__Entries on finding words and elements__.
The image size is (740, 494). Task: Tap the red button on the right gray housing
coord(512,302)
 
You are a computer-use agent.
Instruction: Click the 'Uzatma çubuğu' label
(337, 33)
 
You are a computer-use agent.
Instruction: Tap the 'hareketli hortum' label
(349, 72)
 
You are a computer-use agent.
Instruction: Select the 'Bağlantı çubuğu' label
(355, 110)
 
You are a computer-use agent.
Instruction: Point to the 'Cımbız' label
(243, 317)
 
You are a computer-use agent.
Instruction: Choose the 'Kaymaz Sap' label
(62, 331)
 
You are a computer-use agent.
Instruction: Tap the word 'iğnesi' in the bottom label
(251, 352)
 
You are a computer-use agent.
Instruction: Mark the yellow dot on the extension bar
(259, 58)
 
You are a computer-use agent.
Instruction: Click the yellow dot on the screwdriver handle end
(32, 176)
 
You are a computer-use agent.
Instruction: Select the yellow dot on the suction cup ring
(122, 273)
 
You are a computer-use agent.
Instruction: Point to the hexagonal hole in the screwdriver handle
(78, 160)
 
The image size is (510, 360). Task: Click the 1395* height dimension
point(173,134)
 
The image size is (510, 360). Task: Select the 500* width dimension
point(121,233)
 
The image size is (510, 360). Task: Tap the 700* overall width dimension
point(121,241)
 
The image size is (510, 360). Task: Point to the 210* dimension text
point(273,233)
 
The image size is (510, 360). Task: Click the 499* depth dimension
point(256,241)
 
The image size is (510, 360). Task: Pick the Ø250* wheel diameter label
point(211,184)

--

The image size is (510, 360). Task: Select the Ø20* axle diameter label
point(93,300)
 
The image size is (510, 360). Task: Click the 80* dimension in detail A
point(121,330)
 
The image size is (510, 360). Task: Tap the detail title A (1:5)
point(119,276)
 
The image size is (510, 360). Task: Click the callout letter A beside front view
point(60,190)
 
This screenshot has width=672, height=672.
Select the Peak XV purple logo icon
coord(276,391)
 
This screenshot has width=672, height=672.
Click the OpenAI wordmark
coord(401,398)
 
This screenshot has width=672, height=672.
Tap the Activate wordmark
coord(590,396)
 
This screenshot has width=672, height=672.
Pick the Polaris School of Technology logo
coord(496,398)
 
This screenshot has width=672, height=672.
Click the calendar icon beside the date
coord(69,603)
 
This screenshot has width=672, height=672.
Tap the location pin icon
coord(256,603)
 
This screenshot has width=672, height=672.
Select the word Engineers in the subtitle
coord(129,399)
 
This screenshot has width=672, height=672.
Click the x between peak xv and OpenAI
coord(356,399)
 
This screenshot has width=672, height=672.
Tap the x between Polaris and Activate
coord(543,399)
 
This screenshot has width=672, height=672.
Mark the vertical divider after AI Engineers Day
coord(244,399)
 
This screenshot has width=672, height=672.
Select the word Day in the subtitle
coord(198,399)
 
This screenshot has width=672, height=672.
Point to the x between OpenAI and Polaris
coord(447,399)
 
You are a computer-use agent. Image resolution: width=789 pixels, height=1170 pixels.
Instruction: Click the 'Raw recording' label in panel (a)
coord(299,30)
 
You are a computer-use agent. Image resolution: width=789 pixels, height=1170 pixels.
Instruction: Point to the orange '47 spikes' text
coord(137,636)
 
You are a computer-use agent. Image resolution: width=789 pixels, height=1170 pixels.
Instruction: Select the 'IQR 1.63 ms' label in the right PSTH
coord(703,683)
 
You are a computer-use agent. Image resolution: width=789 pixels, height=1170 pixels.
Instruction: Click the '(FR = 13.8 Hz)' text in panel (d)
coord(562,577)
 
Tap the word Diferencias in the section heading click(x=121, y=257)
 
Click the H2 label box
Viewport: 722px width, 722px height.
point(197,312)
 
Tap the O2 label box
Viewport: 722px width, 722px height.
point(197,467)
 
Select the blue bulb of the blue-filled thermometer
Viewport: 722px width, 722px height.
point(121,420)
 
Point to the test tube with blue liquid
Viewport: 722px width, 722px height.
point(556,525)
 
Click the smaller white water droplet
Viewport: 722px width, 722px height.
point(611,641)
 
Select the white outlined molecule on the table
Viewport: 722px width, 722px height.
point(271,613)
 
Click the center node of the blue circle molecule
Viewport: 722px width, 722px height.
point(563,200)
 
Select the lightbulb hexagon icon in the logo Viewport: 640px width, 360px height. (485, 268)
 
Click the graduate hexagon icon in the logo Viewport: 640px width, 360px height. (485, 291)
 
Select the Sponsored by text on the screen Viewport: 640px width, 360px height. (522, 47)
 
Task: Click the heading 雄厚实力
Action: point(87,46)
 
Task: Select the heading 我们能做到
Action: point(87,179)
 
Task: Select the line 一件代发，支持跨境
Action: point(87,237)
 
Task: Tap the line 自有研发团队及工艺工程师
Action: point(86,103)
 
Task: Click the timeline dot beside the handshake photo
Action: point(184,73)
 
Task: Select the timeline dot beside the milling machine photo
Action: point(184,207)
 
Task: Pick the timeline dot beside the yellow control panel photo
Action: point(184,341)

__Your goal__. Convert the records from the line with "The image size is (740, 494)." up to and including the line with "point(121,233)" into a JSON list of strings, with one string per line and blank lines left out.

__Result for this task__.
[
  "The image size is (740, 494). Task: Tap the red button on the right gray housing",
  "coord(512,302)",
  "You are a computer-use agent.",
  "Instruction: Click the 'Uzatma çubuğu' label",
  "(337, 33)",
  "You are a computer-use agent.",
  "Instruction: Tap the 'hareketli hortum' label",
  "(349, 72)",
  "You are a computer-use agent.",
  "Instruction: Select the 'Bağlantı çubuğu' label",
  "(355, 110)",
  "You are a computer-use agent.",
  "Instruction: Point to the 'Cımbız' label",
  "(243, 317)",
  "You are a computer-use agent.",
  "Instruction: Choose the 'Kaymaz Sap' label",
  "(62, 331)",
  "You are a computer-use agent.",
  "Instruction: Tap the word 'iğnesi' in the bottom label",
  "(251, 352)",
  "You are a computer-use agent.",
  "Instruction: Mark the yellow dot on the extension bar",
  "(259, 58)",
  "You are a computer-use agent.",
  "Instruction: Click the yellow dot on the screwdriver handle end",
  "(32, 176)",
  "You are a computer-use agent.",
  "Instruction: Select the yellow dot on the suction cup ring",
  "(122, 273)",
  "You are a computer-use agent.",
  "Instruction: Point to the hexagonal hole in the screwdriver handle",
  "(78, 160)",
  "The image size is (510, 360). Task: Click the 1395* height dimension",
  "point(173,134)",
  "The image size is (510, 360). Task: Select the 500* width dimension",
  "point(121,233)"
]